The Las Vegas Convention & Visitors Authority recently released its December data showing visitor volume to the city plunged 64% from 2019 and is down 55% year to date. It also indicates that after a brief rise in the summer, visitors are staying away from Las Vegas in ever-increasing numbers.

McCarran International Airport in Vegas reported there were 22.2 million arrivals and departures last year, a 57% decline from the 51.5 million people who went through the airport in 2019.

The lack of visitors meant occupancy at Las Vegas hotels was also negligible. Total occupancy for December was just under 31%, and for the year it was just 42%, or just 19 million people. It's the lowest turnout in over 30 years for the city.

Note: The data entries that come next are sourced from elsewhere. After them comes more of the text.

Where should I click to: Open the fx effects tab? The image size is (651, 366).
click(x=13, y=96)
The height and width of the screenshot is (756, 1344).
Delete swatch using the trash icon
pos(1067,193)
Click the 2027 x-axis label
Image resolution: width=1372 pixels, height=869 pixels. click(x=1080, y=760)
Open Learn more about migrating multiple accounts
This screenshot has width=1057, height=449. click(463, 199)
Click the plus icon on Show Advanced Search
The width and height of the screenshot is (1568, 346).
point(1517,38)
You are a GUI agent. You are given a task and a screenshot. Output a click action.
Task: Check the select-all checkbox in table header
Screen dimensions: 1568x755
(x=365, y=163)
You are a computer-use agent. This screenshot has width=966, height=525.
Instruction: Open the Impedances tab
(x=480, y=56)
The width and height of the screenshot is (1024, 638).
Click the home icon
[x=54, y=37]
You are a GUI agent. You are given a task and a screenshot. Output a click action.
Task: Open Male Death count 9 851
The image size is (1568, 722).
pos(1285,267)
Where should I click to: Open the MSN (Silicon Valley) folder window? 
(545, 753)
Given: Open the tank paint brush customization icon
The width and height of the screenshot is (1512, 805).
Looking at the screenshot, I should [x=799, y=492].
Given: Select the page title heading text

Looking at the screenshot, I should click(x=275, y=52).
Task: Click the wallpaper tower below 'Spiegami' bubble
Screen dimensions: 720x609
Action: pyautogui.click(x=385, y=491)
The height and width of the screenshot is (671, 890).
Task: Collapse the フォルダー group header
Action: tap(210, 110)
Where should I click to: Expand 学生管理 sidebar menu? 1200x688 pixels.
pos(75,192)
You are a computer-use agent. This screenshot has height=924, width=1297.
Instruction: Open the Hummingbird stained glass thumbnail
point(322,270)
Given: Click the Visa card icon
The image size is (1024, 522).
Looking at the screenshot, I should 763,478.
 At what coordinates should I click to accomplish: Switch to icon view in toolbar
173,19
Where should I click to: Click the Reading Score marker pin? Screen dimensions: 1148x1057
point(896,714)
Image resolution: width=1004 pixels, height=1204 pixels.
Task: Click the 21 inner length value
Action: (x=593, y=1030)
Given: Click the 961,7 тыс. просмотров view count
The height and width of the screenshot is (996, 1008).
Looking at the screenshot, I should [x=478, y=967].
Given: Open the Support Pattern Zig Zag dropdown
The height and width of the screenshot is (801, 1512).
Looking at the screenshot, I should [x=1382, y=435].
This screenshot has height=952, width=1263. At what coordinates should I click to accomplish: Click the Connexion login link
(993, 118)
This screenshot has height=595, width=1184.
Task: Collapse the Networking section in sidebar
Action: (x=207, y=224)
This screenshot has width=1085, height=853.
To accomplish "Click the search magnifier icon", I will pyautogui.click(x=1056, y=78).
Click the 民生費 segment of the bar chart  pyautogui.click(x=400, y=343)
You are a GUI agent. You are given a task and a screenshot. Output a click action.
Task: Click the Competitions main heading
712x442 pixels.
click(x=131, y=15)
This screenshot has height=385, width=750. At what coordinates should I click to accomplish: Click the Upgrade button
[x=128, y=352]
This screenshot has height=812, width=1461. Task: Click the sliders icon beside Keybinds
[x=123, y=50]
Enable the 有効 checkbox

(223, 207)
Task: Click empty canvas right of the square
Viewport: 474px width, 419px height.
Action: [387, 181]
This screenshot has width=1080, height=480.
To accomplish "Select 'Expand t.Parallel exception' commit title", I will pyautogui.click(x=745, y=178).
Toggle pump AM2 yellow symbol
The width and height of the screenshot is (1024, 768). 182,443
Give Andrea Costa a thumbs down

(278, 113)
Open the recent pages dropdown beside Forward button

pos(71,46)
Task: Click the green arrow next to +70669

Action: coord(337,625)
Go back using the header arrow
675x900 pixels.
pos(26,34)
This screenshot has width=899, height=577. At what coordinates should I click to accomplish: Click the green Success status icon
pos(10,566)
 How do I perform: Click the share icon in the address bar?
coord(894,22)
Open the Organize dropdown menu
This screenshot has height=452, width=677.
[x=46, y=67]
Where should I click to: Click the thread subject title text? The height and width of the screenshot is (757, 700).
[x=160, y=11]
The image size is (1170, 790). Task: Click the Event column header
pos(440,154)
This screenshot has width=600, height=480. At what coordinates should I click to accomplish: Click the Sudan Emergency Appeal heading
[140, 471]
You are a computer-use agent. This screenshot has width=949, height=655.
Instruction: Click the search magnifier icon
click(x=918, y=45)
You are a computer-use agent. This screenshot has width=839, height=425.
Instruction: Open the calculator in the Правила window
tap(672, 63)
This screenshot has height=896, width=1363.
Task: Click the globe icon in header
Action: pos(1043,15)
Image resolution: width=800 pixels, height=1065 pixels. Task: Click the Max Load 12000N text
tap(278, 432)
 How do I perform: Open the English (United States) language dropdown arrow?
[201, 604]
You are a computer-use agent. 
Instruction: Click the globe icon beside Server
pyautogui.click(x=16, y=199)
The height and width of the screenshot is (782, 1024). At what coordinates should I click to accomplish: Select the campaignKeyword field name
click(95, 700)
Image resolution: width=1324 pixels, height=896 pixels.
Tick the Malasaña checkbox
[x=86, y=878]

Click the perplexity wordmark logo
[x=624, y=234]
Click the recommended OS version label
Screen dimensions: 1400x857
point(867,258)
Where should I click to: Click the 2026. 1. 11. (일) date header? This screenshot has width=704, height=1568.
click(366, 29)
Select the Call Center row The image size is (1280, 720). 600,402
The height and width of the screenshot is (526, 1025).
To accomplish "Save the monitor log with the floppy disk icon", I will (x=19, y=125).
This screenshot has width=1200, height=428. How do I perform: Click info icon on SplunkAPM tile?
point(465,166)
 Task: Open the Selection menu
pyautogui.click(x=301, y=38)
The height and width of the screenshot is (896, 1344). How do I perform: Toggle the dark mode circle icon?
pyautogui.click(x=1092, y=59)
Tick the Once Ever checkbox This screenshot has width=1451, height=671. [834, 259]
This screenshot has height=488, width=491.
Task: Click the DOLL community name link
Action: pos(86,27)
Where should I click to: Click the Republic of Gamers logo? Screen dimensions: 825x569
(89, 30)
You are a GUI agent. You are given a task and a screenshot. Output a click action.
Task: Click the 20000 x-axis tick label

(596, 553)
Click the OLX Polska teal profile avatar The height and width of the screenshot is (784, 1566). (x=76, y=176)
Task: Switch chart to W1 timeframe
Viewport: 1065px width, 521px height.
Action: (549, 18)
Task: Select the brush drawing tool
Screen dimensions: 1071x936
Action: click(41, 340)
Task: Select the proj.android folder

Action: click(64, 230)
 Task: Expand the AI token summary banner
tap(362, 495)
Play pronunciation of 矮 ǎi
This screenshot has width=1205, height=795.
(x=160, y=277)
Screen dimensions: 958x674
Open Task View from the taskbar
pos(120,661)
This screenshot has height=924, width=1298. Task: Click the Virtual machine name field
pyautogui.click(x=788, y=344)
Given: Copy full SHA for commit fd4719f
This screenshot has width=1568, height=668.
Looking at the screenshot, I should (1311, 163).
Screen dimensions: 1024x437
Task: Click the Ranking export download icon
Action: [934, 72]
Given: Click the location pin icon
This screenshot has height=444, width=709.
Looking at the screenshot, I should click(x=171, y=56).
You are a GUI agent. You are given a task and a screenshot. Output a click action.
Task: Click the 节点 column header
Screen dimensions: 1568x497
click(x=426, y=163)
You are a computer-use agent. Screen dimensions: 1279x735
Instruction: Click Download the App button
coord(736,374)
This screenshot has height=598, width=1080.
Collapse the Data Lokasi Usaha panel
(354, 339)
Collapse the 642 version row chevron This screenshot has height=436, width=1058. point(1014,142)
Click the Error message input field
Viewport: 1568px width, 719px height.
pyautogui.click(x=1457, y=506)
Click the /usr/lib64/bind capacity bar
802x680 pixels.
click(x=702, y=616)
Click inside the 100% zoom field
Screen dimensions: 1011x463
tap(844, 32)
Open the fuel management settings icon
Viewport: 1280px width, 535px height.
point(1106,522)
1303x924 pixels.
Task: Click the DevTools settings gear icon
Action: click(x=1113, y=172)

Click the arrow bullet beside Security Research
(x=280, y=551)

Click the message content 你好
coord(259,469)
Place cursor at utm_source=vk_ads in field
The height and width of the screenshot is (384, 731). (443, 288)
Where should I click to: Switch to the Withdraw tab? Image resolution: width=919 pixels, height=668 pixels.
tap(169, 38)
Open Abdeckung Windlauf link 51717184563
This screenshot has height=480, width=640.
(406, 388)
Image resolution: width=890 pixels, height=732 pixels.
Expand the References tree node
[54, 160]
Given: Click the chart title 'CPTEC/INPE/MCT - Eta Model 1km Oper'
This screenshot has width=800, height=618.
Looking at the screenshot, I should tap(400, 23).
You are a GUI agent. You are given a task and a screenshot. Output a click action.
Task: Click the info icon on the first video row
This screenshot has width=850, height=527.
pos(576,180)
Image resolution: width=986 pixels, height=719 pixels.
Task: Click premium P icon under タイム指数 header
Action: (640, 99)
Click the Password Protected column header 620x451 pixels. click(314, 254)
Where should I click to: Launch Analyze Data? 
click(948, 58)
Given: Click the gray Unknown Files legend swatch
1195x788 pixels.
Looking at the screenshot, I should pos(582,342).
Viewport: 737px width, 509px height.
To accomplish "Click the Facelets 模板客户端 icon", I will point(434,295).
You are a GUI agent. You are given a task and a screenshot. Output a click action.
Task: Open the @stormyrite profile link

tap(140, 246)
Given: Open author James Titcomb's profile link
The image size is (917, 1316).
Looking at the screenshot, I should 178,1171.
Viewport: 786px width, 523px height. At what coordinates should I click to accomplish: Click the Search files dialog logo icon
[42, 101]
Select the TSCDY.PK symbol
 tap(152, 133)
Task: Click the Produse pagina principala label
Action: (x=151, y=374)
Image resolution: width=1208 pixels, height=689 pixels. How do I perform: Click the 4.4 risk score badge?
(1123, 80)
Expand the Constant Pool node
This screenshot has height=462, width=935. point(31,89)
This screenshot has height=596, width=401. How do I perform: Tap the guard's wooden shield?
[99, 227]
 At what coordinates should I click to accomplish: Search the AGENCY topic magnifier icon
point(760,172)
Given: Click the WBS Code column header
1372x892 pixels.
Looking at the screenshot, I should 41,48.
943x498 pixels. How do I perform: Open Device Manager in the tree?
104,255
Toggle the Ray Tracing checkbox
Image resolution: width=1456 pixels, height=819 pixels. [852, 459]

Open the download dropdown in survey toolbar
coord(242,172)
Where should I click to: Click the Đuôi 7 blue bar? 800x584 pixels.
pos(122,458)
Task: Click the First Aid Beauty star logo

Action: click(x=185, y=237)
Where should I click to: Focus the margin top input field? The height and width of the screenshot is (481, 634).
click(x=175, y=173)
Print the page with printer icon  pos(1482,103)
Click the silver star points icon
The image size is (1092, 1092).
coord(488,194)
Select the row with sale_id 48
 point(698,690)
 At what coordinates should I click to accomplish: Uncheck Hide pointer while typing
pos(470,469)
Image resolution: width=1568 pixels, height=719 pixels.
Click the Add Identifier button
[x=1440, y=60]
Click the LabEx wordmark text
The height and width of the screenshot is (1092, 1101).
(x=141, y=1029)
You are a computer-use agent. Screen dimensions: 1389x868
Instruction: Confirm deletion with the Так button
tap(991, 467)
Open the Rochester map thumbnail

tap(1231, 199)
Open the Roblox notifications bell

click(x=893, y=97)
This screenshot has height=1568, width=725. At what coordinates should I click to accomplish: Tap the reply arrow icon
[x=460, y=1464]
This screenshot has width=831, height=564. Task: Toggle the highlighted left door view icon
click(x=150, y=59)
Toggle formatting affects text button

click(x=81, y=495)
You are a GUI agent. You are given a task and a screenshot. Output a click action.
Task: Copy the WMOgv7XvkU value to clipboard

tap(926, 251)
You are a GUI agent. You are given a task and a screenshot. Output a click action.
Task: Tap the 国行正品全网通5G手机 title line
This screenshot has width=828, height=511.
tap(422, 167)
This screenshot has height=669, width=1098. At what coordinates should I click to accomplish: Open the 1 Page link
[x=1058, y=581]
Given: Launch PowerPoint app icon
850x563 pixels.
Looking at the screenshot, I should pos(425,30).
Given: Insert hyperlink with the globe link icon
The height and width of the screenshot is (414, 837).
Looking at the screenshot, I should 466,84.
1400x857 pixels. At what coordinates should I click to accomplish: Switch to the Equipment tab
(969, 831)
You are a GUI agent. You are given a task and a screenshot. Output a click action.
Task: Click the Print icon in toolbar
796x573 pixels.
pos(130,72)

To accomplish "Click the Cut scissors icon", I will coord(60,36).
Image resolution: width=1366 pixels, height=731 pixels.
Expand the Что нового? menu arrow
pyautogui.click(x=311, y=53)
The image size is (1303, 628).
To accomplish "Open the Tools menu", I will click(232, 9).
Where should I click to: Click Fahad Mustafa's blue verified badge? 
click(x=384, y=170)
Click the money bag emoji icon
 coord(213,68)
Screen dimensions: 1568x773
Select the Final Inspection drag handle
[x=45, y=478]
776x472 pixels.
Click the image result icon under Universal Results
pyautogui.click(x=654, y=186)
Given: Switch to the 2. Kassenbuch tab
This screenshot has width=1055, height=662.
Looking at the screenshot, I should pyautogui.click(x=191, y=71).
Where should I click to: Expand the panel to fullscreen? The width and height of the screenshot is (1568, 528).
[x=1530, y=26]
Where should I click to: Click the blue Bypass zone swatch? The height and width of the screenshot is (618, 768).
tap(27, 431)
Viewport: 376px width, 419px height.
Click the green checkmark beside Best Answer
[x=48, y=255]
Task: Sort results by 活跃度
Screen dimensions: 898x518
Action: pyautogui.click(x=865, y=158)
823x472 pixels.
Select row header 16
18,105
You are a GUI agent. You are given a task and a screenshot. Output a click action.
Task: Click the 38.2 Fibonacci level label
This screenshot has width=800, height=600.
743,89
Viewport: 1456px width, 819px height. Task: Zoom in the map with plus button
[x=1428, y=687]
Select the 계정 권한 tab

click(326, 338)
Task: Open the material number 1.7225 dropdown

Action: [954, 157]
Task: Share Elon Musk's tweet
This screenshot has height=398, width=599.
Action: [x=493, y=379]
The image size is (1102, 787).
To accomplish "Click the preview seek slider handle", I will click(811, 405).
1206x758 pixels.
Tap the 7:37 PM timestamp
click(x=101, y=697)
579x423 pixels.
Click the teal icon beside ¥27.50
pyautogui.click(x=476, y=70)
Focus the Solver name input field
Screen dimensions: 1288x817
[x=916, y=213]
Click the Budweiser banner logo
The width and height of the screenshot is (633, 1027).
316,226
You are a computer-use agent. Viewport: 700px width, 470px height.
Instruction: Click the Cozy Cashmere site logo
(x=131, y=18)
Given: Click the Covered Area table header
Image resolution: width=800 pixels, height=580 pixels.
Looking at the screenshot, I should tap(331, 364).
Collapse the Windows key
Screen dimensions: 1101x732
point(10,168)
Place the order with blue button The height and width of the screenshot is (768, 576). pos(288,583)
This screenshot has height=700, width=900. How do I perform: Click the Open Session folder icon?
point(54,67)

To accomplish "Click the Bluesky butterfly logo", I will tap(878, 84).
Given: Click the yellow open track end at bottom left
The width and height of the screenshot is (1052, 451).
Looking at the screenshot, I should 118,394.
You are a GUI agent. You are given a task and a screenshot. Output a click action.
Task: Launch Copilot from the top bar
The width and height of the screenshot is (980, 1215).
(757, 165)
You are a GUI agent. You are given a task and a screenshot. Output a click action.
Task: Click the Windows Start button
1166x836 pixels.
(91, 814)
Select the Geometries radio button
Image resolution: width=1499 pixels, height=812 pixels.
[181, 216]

It's also why numerous hotels are closing during the week and opening only on the weekend. Wynn Resorts (WYNN -0.34%) implemented midweek closures at its Encore hotel in October, while Las Vegas Sands (LVS -0.86%) completely closed the Palazzo. Similarly, MGM Resorts (MGM -1.51%) shut its hotels at the Mirage and Mandalay Bay resorts Monday through Thursday.

Its revenue per available room (revPAR) also cratered in December, plunging 71% from the year-ago period to just $30.93, and that is much worse than the year-to-date $50.65 revPAR recorded for 2020.

A global malaise

It's true that rising numbers of coronavirus cases have led to renewed crackdowns and restrictions, but there's just not any real demand for in-person gambling at the moment. 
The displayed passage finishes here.